**Instructions to follow**
Somewhere below is a line with "Task: Open price_comparison.json" and, later, a line with "The width and height of the screenshot is (2356, 1204)."; repeat those two lines and all the lines between them, exactly as they are.

*** Opening The input ***

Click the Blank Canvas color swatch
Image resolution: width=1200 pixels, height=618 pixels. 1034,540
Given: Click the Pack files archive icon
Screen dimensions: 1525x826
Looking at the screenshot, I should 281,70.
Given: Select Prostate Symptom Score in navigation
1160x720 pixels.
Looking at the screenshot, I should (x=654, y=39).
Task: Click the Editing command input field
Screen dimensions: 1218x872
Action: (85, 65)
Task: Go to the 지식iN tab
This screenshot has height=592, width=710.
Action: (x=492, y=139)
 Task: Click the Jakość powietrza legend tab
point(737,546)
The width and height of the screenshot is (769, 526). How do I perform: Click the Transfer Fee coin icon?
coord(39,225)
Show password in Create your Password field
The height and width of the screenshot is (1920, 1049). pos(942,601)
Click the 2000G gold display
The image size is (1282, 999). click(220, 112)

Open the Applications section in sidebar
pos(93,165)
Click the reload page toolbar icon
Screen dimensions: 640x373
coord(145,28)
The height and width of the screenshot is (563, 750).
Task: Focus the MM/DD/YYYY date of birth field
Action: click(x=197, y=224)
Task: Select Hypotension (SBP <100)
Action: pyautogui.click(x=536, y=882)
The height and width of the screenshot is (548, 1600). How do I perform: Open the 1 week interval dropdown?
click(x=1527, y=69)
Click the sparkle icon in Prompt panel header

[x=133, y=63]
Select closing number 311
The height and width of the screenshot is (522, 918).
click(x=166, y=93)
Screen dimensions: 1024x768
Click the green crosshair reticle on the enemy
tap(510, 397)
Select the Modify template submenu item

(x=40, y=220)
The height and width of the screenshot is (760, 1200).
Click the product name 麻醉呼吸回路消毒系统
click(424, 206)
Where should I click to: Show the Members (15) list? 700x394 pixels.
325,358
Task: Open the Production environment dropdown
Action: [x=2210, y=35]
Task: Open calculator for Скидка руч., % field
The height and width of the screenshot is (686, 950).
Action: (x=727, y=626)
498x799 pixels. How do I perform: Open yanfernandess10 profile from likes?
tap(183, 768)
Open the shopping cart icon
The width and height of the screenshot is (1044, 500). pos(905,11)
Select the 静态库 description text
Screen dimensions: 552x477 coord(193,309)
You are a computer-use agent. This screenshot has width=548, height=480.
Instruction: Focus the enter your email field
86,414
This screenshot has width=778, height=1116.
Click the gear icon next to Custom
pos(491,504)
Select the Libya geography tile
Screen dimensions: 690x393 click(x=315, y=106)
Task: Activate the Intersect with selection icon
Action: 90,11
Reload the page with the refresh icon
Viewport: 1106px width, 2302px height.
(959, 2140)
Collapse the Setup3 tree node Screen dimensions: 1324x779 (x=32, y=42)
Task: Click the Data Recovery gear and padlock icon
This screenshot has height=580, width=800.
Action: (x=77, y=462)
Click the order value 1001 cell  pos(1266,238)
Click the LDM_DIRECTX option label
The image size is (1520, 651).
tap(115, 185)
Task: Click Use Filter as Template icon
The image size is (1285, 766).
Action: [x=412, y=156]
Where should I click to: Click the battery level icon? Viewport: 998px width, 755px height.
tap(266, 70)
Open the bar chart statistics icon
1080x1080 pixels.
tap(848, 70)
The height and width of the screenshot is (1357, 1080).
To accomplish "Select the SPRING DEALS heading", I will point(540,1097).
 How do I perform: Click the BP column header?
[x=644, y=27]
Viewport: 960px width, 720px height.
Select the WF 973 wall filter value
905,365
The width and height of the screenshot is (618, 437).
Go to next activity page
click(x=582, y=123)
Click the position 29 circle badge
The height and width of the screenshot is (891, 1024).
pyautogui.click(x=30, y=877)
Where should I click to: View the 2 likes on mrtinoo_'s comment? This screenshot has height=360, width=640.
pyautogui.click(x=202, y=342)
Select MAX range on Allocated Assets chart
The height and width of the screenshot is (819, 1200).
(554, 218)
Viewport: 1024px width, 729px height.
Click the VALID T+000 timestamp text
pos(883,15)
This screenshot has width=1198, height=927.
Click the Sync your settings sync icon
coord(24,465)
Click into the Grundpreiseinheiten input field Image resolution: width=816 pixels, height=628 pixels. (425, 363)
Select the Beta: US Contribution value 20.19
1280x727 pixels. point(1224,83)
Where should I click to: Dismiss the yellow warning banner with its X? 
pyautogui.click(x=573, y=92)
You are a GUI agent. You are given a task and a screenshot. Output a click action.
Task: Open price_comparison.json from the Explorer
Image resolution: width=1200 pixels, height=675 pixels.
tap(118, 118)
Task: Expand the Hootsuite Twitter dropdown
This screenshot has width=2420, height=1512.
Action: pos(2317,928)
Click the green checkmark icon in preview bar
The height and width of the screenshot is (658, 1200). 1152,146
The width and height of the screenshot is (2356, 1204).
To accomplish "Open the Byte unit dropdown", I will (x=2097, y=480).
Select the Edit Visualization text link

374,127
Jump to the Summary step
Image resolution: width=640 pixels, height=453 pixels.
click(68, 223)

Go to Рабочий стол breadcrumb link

*** Closing The input ***

**Reply to the exercise**
Task: Open price_comparison.json from the Explorer
Image resolution: width=1200 pixels, height=675 pixels.
tap(118, 118)
Task: Expand the Hootsuite Twitter dropdown
This screenshot has width=2420, height=1512.
Action: pos(2317,928)
Click the green checkmark icon in preview bar
The height and width of the screenshot is (658, 1200). 1152,146
The width and height of the screenshot is (2356, 1204).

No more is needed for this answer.